Austad bet the person was already born, while Olshansky bet that person was not. The payoff for the combined $300, which is in an investment account until 2150, is an estimated $500 million at historical market growth rates over the 150-year period, according to Austad. The downside: neither scientist will likely be alive to collect the money, which will go to one of their descendants or to a designated university.
The one caveat is that the 150-year-old person has to be cognitively intact and able to hold a competent conversation.
In a keynote speech Thursday evening before attendees at an aging conference at MDI Biological Laboratory in Bar Harbor, Austad said he doesn’t expect the average life expectancy for everyone to be 150 by that time, but that just one person needs to reach that age for him to win the bet.
“The average life expectancy in the United States is 79 now. It would need to be 103.4 in 2150 for that one person to reach 150,” he said, adding he expects those number are realistic.
The 150 years is 21% longer than the oldest documented person on record, Jeanne Calment of Arles, France, who lived to be 122 years and 164 days. She died in 1997 of dehydration because she couldn’t remember to eat or drink, Austad said.
Austed expects that new drugs will come onto the market that can help extend life and keep quality to it, while at the same time decreasing the occurrence of today’s big killers including Alzheimer’s and cancer.
“Aging kills and debilitates far more people than any other cause because it underlies all of them,” he said. “There’s no reason to think we can’t go after all these diseases [at once].”
Austed studies animals with long life spans including bats and quahogs, which can live into their 40s and to age 500, respectively.

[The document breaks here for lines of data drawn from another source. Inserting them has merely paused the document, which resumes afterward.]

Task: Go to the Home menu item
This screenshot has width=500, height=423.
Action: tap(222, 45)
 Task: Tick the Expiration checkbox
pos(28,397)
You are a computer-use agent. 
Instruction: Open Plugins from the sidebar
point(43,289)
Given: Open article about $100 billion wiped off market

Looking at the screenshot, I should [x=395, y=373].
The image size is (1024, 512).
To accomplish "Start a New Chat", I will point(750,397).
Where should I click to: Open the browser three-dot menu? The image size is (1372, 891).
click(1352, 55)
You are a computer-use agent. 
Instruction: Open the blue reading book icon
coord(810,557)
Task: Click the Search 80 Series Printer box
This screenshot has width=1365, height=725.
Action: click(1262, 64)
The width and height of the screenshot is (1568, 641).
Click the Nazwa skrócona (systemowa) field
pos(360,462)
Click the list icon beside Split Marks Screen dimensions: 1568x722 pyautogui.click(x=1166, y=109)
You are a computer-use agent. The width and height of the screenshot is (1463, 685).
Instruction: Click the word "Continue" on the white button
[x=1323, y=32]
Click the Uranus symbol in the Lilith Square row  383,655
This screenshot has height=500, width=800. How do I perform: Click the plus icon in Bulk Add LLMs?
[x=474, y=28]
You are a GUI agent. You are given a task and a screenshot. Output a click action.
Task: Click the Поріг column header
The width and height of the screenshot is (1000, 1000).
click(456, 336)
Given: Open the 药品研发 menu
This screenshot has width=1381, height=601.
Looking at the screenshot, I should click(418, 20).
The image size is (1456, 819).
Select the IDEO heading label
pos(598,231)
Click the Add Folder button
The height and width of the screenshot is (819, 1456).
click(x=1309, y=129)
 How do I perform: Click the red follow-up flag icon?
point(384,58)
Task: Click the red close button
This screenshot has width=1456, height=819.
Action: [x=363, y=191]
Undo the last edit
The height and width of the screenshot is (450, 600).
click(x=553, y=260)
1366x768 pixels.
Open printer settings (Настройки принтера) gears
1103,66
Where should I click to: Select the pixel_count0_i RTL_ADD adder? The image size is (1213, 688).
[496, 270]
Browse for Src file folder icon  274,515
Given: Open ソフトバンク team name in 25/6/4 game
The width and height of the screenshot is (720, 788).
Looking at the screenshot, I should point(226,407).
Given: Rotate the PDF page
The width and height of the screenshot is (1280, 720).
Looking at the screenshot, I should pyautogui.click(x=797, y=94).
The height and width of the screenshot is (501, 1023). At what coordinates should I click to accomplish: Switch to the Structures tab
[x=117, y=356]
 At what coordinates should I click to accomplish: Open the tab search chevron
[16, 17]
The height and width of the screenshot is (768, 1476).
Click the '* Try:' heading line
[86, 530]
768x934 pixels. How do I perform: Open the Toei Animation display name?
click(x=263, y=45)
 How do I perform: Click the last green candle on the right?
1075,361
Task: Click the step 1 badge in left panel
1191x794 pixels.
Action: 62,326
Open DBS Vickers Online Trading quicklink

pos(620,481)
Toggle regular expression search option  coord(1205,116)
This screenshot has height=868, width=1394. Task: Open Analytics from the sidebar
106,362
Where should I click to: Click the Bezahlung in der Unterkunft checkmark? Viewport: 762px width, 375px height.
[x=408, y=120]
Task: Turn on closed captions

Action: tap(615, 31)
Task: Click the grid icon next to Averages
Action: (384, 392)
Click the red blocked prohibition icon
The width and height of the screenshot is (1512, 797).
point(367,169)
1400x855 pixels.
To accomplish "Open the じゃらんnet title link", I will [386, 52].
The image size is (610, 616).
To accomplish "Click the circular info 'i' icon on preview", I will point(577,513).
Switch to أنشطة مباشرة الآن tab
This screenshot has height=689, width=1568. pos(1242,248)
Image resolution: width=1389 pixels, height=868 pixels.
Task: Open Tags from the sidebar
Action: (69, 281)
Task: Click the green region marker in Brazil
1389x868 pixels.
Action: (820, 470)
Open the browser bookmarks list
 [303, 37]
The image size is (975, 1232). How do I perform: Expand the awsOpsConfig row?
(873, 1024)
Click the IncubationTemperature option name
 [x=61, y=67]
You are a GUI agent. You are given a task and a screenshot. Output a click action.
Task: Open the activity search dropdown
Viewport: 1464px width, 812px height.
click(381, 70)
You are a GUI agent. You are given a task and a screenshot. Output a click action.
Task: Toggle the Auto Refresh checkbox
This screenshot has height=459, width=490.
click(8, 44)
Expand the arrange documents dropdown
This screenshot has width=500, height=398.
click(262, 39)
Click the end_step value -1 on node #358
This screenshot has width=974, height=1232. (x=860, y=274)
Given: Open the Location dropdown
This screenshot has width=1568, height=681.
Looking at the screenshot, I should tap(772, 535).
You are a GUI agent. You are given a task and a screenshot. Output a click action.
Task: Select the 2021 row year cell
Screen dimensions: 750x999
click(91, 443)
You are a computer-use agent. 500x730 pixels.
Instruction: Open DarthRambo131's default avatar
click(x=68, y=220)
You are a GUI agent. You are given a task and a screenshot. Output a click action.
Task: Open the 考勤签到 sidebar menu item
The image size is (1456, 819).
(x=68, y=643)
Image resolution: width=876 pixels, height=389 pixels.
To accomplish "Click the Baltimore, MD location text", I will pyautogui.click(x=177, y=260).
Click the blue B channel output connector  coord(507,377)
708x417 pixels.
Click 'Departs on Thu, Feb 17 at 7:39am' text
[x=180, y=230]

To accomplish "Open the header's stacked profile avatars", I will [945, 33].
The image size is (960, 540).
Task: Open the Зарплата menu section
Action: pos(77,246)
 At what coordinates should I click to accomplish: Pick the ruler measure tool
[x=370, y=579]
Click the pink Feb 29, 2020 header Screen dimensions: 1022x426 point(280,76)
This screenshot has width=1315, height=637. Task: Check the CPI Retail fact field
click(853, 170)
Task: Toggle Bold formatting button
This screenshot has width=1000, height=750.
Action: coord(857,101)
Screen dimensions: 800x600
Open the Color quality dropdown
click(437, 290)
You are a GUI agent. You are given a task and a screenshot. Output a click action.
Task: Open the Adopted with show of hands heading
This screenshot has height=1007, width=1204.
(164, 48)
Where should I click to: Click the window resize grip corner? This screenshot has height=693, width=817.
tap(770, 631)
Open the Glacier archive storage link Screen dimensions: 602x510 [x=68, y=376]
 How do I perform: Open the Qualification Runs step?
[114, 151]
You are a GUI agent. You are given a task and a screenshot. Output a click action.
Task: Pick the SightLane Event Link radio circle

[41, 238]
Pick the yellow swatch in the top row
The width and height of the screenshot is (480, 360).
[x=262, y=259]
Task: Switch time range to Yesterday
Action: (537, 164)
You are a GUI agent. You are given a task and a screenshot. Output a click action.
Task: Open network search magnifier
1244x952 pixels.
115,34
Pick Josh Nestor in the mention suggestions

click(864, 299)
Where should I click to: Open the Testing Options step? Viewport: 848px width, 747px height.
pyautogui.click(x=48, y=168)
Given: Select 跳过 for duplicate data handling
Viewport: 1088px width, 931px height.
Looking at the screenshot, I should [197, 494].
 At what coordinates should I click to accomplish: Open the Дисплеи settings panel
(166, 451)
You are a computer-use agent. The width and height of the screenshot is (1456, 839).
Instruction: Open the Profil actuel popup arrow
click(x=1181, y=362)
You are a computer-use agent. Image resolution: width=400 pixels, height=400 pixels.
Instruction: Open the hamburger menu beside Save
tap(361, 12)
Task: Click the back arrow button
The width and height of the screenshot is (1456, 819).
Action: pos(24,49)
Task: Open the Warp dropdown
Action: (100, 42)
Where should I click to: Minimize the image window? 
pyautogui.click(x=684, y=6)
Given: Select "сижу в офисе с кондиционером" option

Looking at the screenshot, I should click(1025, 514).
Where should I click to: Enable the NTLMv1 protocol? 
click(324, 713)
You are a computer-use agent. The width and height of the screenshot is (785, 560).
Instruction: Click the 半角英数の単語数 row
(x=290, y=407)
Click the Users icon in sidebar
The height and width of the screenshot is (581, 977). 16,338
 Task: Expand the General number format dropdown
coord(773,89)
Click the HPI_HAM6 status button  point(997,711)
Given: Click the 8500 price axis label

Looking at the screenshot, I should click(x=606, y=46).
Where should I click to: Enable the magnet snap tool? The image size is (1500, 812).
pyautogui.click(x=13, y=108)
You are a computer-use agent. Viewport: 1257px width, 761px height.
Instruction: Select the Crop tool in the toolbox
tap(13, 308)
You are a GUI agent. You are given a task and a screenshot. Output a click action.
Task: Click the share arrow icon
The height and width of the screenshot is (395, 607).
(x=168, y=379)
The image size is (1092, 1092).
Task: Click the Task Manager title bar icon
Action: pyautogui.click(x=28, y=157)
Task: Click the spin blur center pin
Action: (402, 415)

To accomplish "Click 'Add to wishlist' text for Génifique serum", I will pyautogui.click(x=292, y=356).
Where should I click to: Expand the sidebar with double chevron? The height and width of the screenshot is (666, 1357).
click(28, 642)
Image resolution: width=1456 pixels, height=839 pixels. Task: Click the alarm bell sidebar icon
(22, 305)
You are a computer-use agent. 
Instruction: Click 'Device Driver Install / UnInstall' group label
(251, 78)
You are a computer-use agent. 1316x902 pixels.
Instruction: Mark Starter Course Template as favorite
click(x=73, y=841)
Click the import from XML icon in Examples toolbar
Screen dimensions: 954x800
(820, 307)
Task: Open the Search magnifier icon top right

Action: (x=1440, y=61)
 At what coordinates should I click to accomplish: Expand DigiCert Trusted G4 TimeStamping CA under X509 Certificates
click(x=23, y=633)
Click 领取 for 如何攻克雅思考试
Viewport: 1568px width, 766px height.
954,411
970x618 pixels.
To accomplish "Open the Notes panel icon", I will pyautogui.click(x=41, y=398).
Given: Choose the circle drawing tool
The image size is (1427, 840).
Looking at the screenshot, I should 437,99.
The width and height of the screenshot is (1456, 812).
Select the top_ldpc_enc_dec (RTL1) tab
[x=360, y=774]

He told Mainebiz in an interview that he is looking for chemical substances secreted by an ancient quahog, for example, to keep its muscles intact so it can open and close its shell to filter feed and live.
His favorite animal to study is the Brandt’s bat, which can fly 50-100 miles a day to get food and hunt by yelling so it can echo-locate its prey.
“Their high-frequency hearing is preserved for a long time,” Austed said.
When he polled the MDIBL audience about whether they would want to take a drug or have a drug publicly available to extend their life, only half said yes. That takes into account quality of life, social and economic factors as well as ethical issues about who gets access to the drug.
The first potential longevity drug will soon go into human clinical trials with the goal of getting the U.S. Food and Drug Administration to approve it, Austed said. Called Metformin, it already is the most commonly used drug to treat Type II diabetes. It’s been given to millions of people for 60 years and is considered safe, he said.
“Understanding the biology of aging is one way out of diseases and pain,” he said. ”There’s no reason to think we can’t go after all these diseases.”